# WHAT YOU WILL DO:
Identify each line of the data that contains the string "button" and copy those lines out. Case counts.
---*---
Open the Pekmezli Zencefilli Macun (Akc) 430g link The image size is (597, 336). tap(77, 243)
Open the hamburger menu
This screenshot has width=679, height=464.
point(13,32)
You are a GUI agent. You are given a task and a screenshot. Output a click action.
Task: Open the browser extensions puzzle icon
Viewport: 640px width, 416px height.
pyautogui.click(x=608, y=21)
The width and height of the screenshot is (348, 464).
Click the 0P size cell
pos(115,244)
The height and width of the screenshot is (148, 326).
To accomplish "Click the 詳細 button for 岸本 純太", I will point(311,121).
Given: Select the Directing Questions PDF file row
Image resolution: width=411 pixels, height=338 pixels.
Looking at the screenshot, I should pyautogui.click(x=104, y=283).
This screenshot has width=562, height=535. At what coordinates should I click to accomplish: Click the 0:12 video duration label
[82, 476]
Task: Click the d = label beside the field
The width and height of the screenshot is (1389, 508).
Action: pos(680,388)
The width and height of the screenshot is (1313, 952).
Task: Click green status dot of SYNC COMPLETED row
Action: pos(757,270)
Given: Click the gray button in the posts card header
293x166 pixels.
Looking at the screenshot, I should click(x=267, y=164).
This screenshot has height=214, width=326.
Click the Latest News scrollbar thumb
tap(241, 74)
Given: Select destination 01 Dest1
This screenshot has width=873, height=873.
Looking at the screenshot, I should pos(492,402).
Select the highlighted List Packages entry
---*---
# WORKED SOLUTION:
To accomplish "Click the 詳細 button for 岸本 純太", I will point(311,121).
Given: Click the gray button in the posts card header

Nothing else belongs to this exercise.